The city of Correll is entirely within this township geographically but is a separate entity.

===Major highways===
- U.S. Route 12
- Minnesota State Highway 7

===Lakes===
- Artichoke Lake (south edge)
- Marsh Lake

===Adjacent townships===
- Artichoke Township (north)
- Hegbert Township, Swift County (northeast)
- Shible Township, Swift County (east)
- Appleton Township, Swift County (southeast)
- Hantho Township, Lac qui Parle County (southeast)
- Lake Shore Township, Lac qui Parle County (south)
- Agassiz Township, Lac qui Parle County (southwest)
- Odessa Township (west)

===Cemeteries===
The township contains Akron Cemetery.

==Demographics==
As of the census of 2000, there were 196 people, 79 households, and 60 families residing in the township. The population density was 4.0 PD/sqmi. There were 98 housing units at an average density of 2.0 /sqmi. The racial makeup of the township was 98.98% White, and 1.02% from two or more races.

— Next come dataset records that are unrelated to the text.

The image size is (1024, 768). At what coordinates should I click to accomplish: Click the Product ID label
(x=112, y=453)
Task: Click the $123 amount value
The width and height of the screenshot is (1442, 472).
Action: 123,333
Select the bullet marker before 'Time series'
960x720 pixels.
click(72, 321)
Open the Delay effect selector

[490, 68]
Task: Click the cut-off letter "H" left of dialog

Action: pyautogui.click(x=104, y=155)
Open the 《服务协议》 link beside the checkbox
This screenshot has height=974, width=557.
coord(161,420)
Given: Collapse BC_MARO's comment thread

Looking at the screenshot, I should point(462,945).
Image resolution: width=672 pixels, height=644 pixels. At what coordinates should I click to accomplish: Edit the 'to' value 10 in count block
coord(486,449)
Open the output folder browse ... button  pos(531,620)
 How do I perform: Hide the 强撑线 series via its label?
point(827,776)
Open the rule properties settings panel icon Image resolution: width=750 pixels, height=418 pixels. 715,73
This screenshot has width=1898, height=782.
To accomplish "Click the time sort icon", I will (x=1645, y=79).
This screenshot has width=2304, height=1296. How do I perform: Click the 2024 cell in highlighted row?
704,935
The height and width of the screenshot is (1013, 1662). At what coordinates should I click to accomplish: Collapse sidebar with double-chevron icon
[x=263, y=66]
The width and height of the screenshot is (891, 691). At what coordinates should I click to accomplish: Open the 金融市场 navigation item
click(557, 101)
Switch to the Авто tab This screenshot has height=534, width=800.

There were 79 households, out of which 27.8% had children under the age of 18 living with them, 74.7% were married couples living together, 2.5% had a female householder with no husband present, and 22.8% were non-families. 20.3% of all households were made up of individuals, and 11.4% had someone living alone who was 65 years of age or older. The average household size was 2.48 and the average family size was 2.87.

In the township the population was spread out, with 22.4% under the age of 18, 6.1% from 18 to 24, 25.0% from 25 to 44, 23.0% from 45 to 64, and 23.5% who were 65 years of age or older. The median age was 42 years. For every 100 females, there were 115.4 males. For every 100 females age 18 and over, there were 114.1 males.

The median income for a household in the township was $29,750, and the median income for a family was $37,500. Males had a median income of $23,250 versus $20,417 for females. The per capita income for the township was $15,473. About 16.7% of families and 18.7% of the population were below the poverty line, including 34.0% of those under the age of eighteen and 11.9% of those 65 or over.